### Jobs
(1) From the wedding after-party post, retype everything from "I took these" down to "for ¥10,500 ~ $100+USD.".
(2) Answer these about the wedding after-party post:
(a) What was the name of the after-party venue whose courtyard couldn't be used?
(b) What kind of beer was in the bottle taken home from the after party?
(c) What price was the single Musk Melon selling for at the Ginza Mitsukoshi store?

### Page excerpt
Start
Part 3! Yes, there was more to the wedding story than what I already posted here and here. After Tomo and John’s Shinto wedding and reception, more of their friends and colleagues came together to celebrate in Roppongi. During the reception in the afternoon it had begun to rain and by that evening we had a serious downpour that showed no signs of letting up. It was a real shame that the lovely courtyard at the after party venue, Teien, couldn’t be used. It was lit up by hundreds of twinkling lights and spacious enough for all the guests to party on. But we made the most of it anyway. I had a great time chatting with everyone, even met a cool Japanese wine maker and drank his wine (John and Tomo help out at a vineyard on weekends for fun). He brought special magnum bottles as a gift for the couple and to share.
Speaking of booze, John likes to brew batches his own beer and had some for us to take home. I took a bottle of his amber ale on the way out of the after party. The cute label with Tomo and John’s floating heads made me laugh out loud.
During the party there was a quiz/ice-breaker that we were supposed to do. I was chatting away and too busy getting know some of Tomo & John’s friends that I didn’t actually fill out the quiz. Well, Miki did the quiz for me and turned it in as me. And somehow “I” ended up the overall winner! Oh my… What did I win, you ask? Why, it was one of those things I’d read about, seen on TV and in Japanese markets, but never actually thought I’d get a chance to have.
That’s right. My prize was this EXPENSIVE melon and these FANCY oranges. I don’t know exactly how expensive they were, but I would venture a guess and say that a box of these oranges and this melon probably cost over $100 USD. I know it’s hard to believe but the Japanese value their perfect fruits. They’re not for everyday consumption; they’re purchased as gifts to show gratitude to families, important business contacts, or for VIP customers.
I took these photos at the Ginza Mitsukoshi store the other day. The box of strawberries were about $30 USD and that single melon you see below (called Musk Melon, the same kind as the one I received) was being sold for ¥10,500 ~ $100+USD.
I gave half of the oranges away at the party, to a couple of extremely happy Japanese locals who asked me repeatedly whether I was sure, really really sure I wanted to part with them. I could understand their hesitation and their glee because you rarely receive these types of fruits. I lived here for a full year and never once got close to getting or tasting one of these oranges or melons… But now I can say that the oranges were indeed very delicious. I savored and enjoyed them as slowly as I could.
End
### Pointing data for screenshots
Start
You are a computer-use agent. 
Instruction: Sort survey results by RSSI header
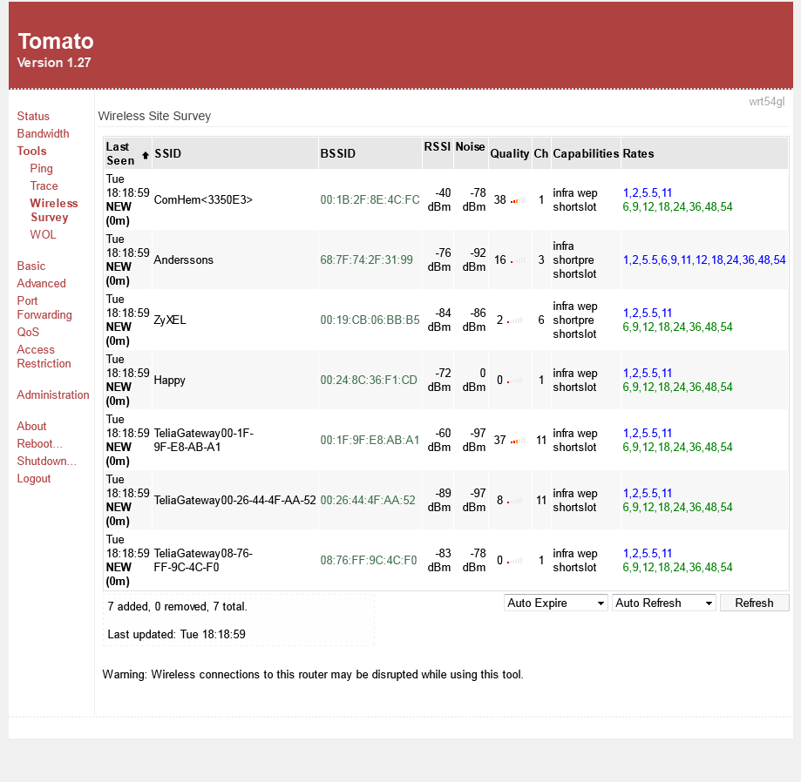coord(437,147)
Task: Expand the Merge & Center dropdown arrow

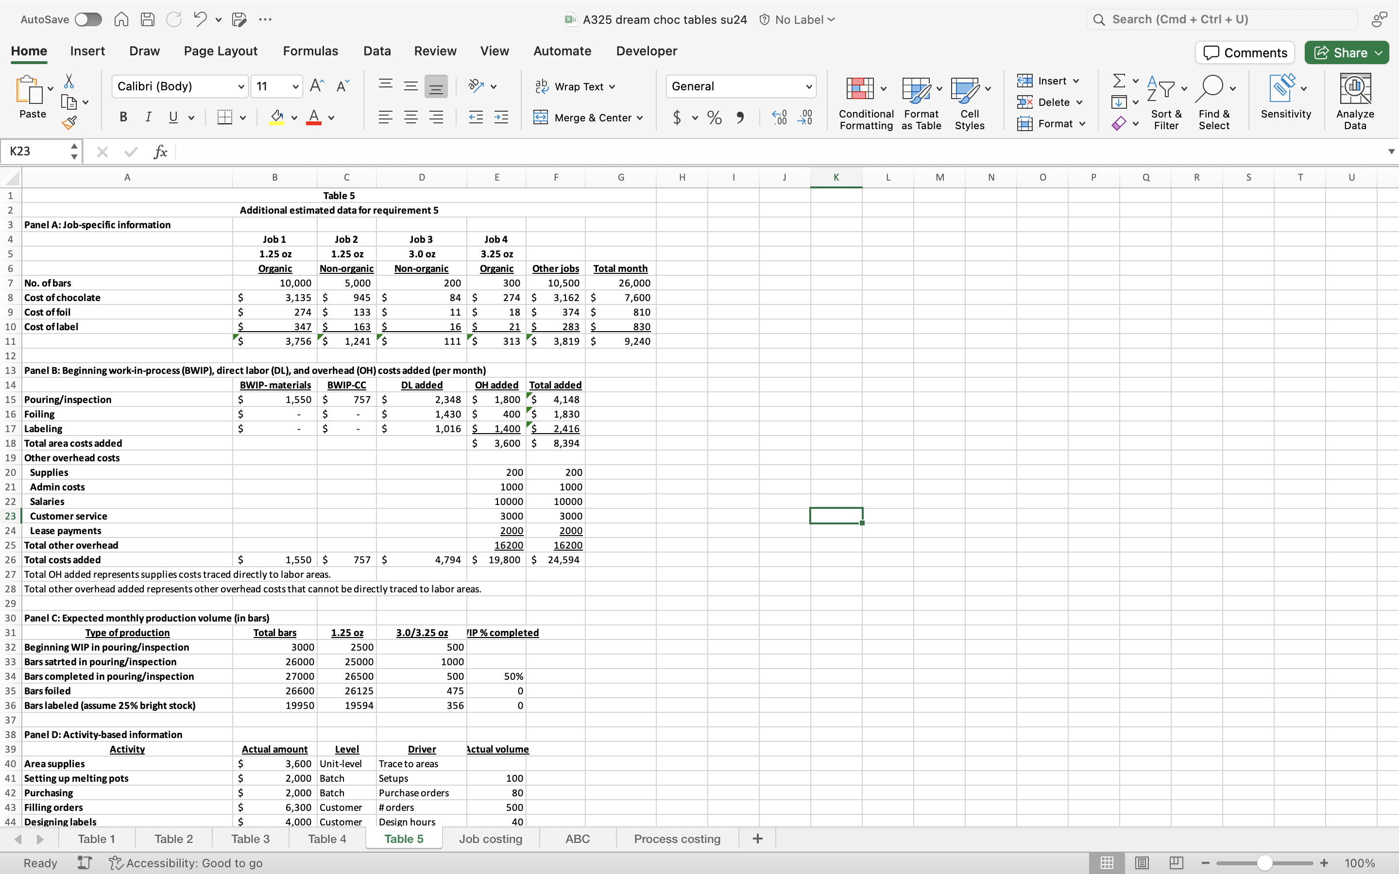Action: click(640, 118)
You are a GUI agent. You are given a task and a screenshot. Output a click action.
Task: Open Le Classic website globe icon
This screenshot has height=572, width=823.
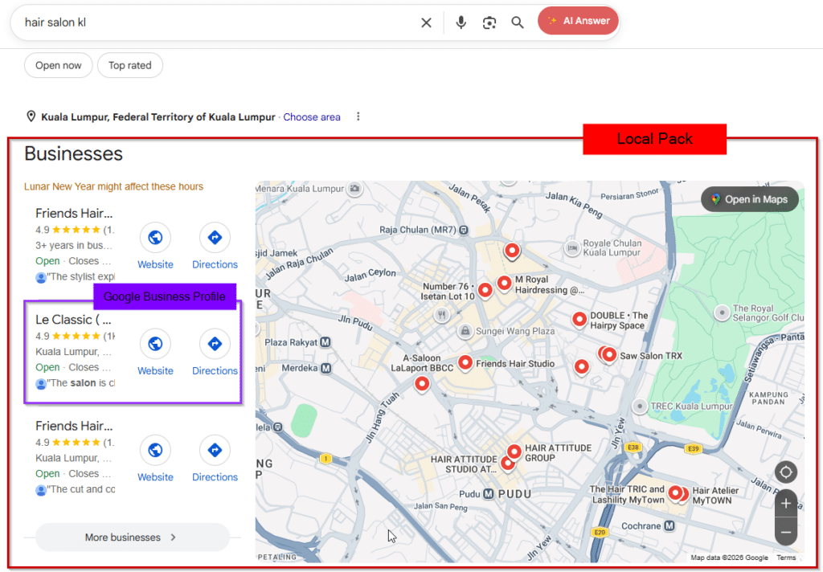pos(155,344)
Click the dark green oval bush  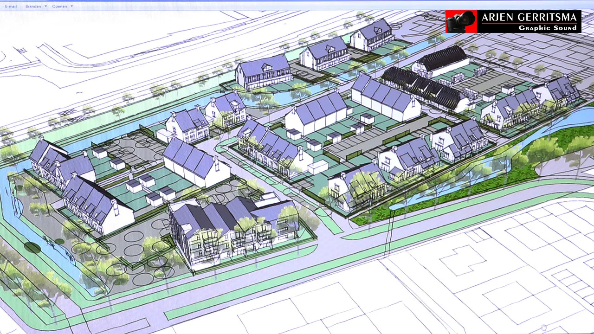(32, 247)
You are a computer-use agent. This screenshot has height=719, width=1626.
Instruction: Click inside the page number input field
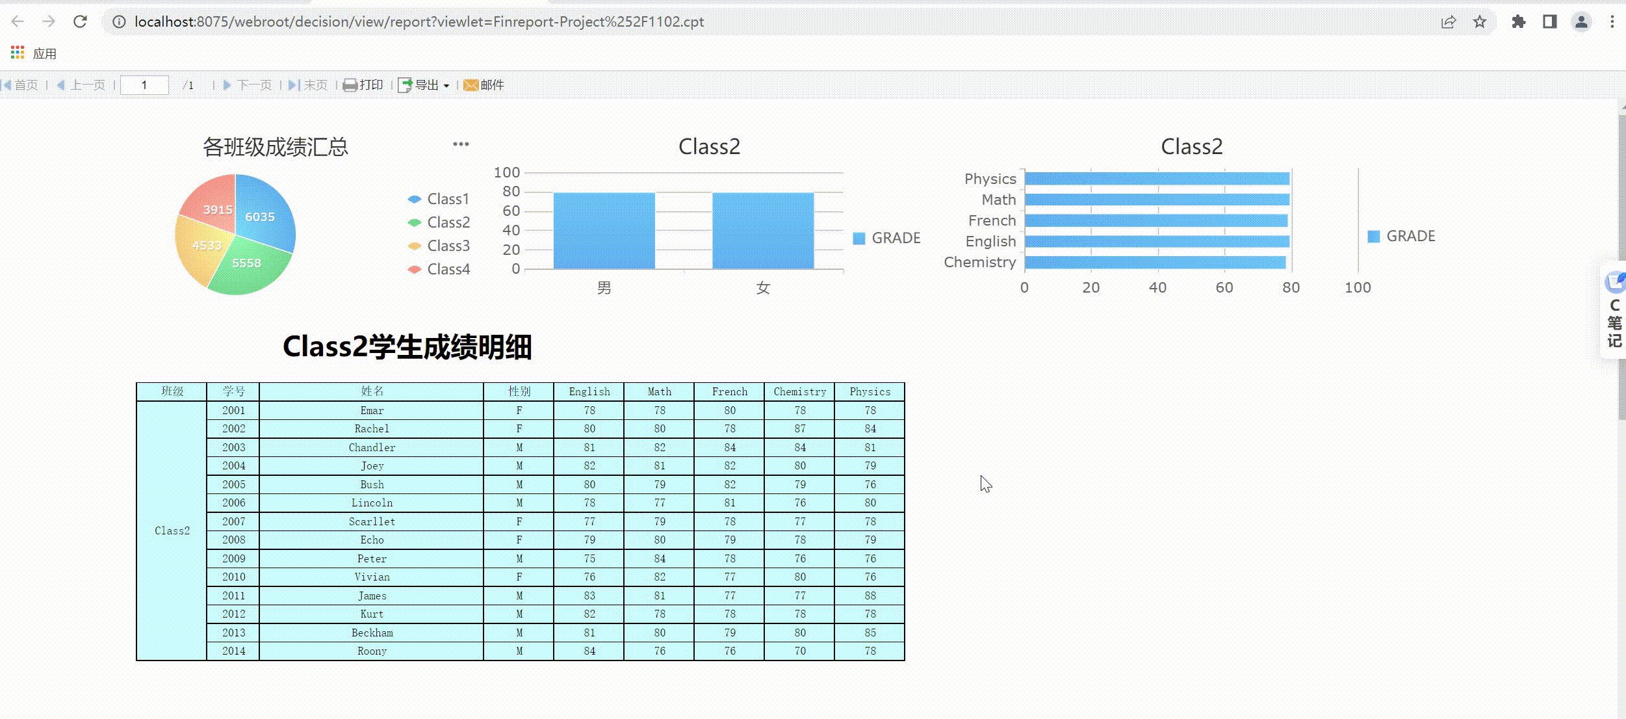pos(144,85)
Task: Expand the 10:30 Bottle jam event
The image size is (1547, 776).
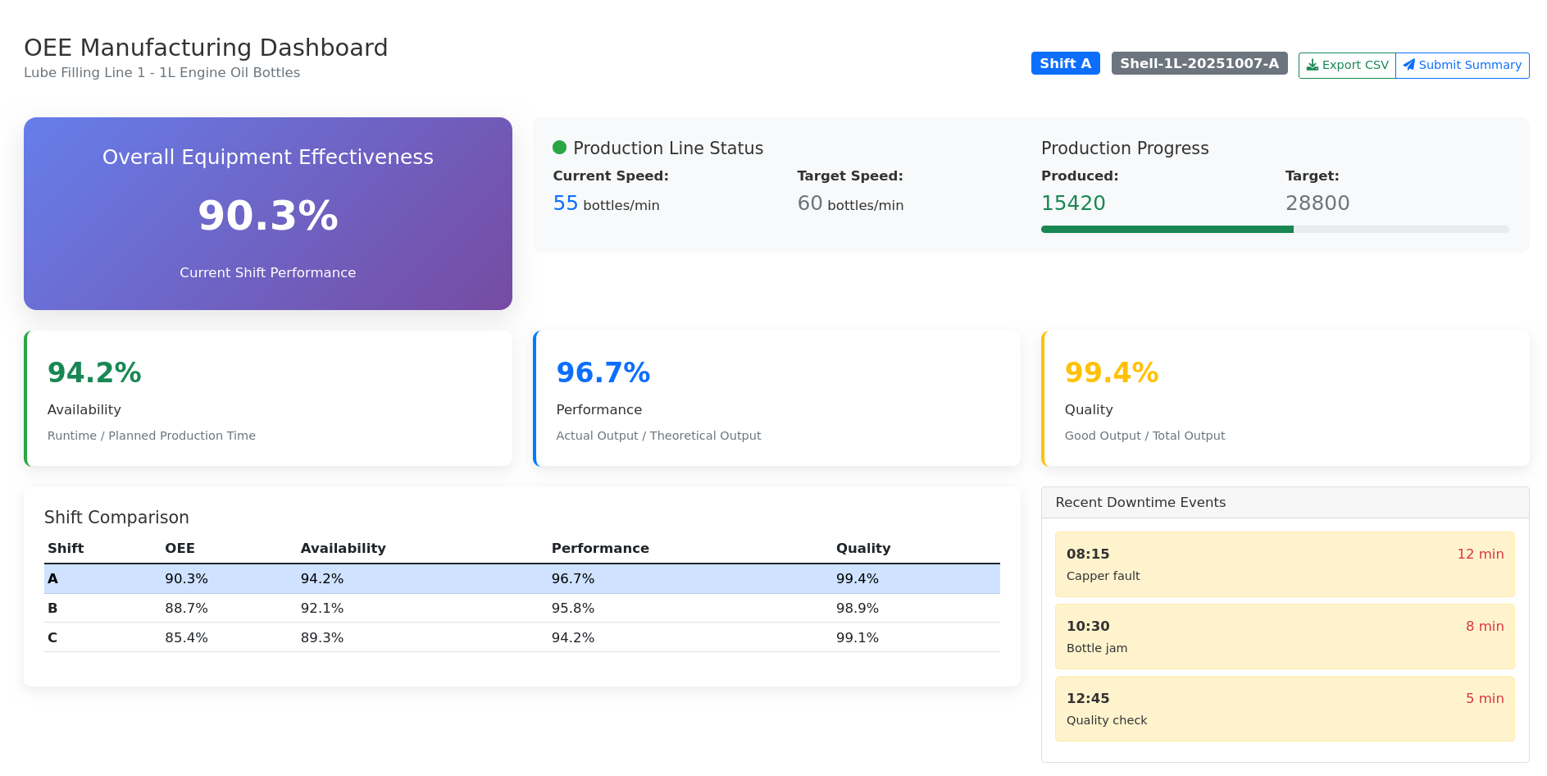Action: click(x=1284, y=637)
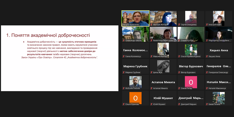Click muted mic icon next to Ірина Жук

pyautogui.click(x=152, y=72)
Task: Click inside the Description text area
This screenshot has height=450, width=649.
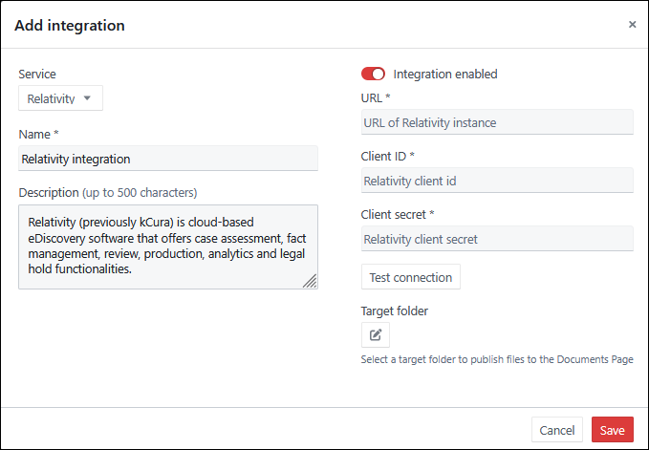Action: pos(168,246)
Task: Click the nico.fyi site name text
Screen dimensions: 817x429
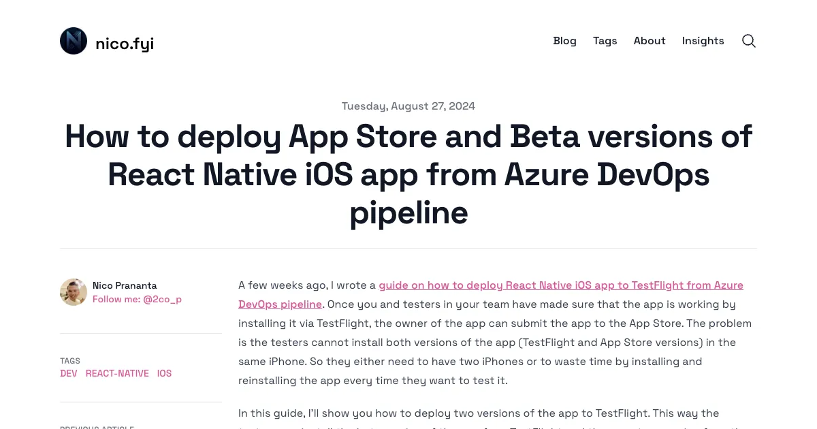Action: pyautogui.click(x=125, y=44)
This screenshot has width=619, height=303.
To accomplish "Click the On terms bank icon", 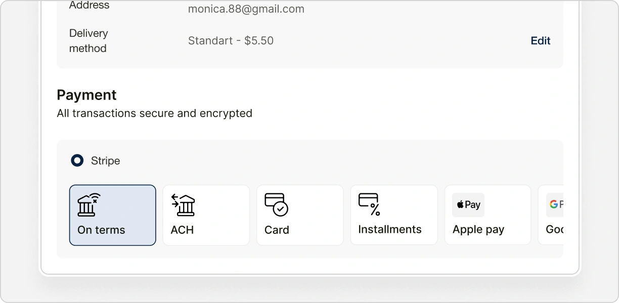I will tap(89, 205).
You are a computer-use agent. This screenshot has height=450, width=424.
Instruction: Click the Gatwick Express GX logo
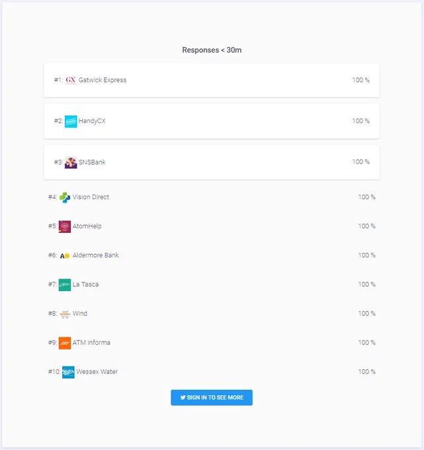point(71,80)
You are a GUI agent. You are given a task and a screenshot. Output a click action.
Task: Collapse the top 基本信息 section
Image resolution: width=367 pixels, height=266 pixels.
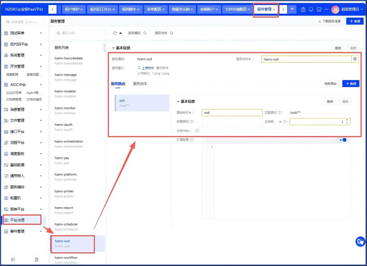[x=114, y=48]
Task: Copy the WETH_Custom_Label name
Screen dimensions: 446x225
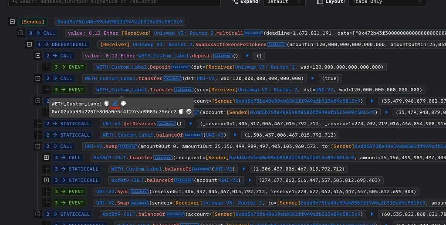Action: tap(107, 104)
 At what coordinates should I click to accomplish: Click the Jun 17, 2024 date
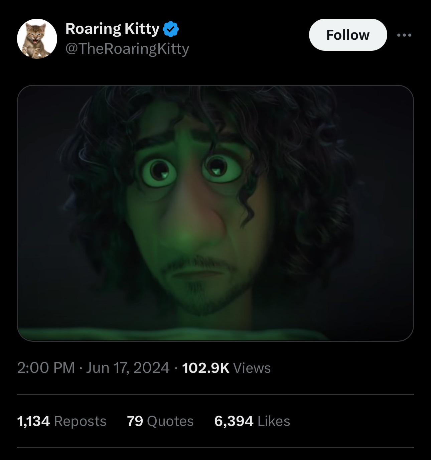128,368
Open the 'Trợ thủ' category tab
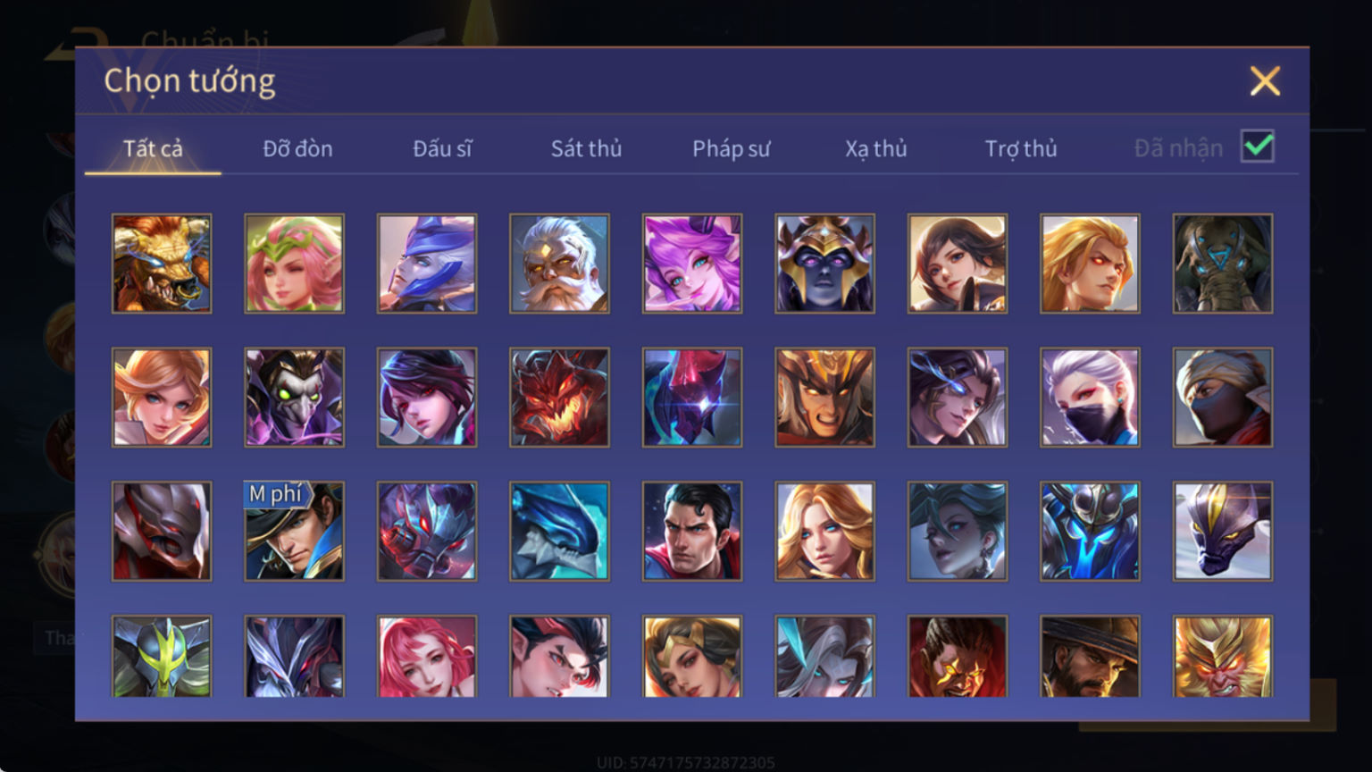The height and width of the screenshot is (772, 1372). (1020, 148)
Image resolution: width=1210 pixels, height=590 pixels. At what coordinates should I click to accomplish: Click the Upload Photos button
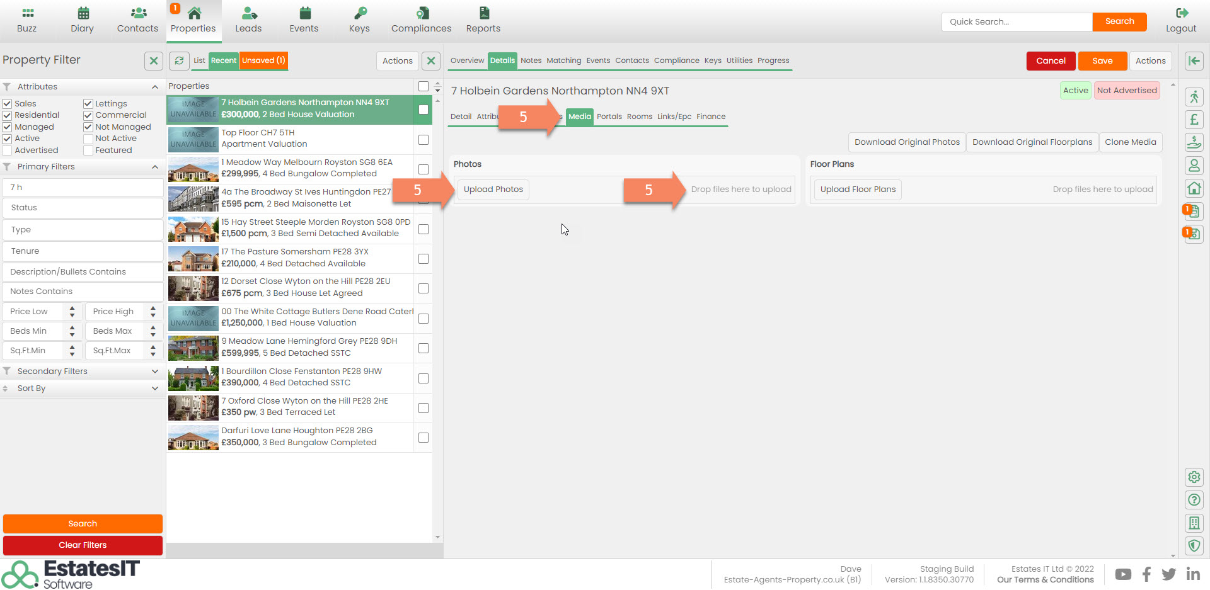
End
### Answers given
(1)
I took these photos at the Ginza Mitsukoshi store the other day. The box of strawberries were about $30 USD and that single melon you see below (called Musk Melon, the same kind as the one I received) was being sold for ¥10,500 ~ $100+USD.

(2)
(a) Teien
(b) Amber ale
(c) ¥10,500 (about $100+ USD)